RCCHU STUDY GROUP: IBERIAN AND LATIN AMERICAN MUSIC - The case of Susana Muñoz in early 17th-century Salamanca: the illiterate widow, the immigrant, music printing and technology transfer
How did the marriage of an illiterate young woman to a Flemish immigrant lead to the establishment of a printing firm that would monopolize the niche genre of Latin sacred music in atlas-sized formats in Early Modern Spain? Michael Noone presents the first study of Susana Muñoz (d. 1625), tracing the ways in which the printing firm she founded with Artus Tavernier achieved preeminence in Golden Age Salamanca. By negotiating alliances with composers, expatriate printers, patrons, and through marriages after Artus’s death, Susana dominated the printing of sacred music in Early Modern Spain. Michael's exploration of the afterlives of her books offers insights into locally determined ways in which musicians performed from choirbooks, leading to conclusions about the role of print in the transmission of essentially aural phenomena.
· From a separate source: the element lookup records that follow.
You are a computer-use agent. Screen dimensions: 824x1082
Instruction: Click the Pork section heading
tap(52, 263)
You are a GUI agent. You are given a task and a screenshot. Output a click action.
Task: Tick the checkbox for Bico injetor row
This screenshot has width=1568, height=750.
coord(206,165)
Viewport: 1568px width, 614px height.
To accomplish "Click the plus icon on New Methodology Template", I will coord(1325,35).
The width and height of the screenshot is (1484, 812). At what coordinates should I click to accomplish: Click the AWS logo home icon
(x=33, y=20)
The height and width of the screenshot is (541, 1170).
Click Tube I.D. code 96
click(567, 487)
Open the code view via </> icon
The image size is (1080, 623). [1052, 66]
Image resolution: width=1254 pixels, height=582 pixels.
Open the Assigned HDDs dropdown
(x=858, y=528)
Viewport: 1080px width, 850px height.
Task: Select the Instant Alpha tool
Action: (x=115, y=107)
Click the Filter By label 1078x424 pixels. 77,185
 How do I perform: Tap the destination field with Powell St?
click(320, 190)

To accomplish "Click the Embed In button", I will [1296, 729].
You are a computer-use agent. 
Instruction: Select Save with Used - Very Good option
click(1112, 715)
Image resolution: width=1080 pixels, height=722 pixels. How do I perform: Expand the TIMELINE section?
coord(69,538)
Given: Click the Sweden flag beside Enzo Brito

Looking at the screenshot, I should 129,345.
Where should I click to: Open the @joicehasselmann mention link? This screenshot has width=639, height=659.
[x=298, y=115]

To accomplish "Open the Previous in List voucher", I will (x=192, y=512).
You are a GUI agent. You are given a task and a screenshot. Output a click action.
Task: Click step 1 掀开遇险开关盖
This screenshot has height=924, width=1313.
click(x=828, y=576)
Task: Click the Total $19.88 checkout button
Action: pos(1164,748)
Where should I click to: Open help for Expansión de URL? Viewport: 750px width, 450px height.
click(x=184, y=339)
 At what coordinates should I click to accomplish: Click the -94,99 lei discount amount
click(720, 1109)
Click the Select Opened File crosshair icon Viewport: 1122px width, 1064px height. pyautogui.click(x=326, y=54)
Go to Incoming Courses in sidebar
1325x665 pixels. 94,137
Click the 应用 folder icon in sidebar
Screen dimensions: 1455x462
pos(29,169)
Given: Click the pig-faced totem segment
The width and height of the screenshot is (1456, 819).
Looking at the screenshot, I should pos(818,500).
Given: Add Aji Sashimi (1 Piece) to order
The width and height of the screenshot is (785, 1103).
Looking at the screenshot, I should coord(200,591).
Noone concludes with a revised conspectus of music printing and the transmission of polyphony, and a new theoretical framing of Iberian ‘choirbook culture‘.
Noone's examination of each of the extant exemplars as artifacts of material cultural reveals new information about the press’s operations, its economic challenges, its relationship with end-users and its role in the musical advances that characterized proto-Baroque musical practices and demanded innovations in the technologies of music print.
Michael Noone (Boston College; Edward T. Cone member in Music Studies at Princeton's Institute for Advanced Study)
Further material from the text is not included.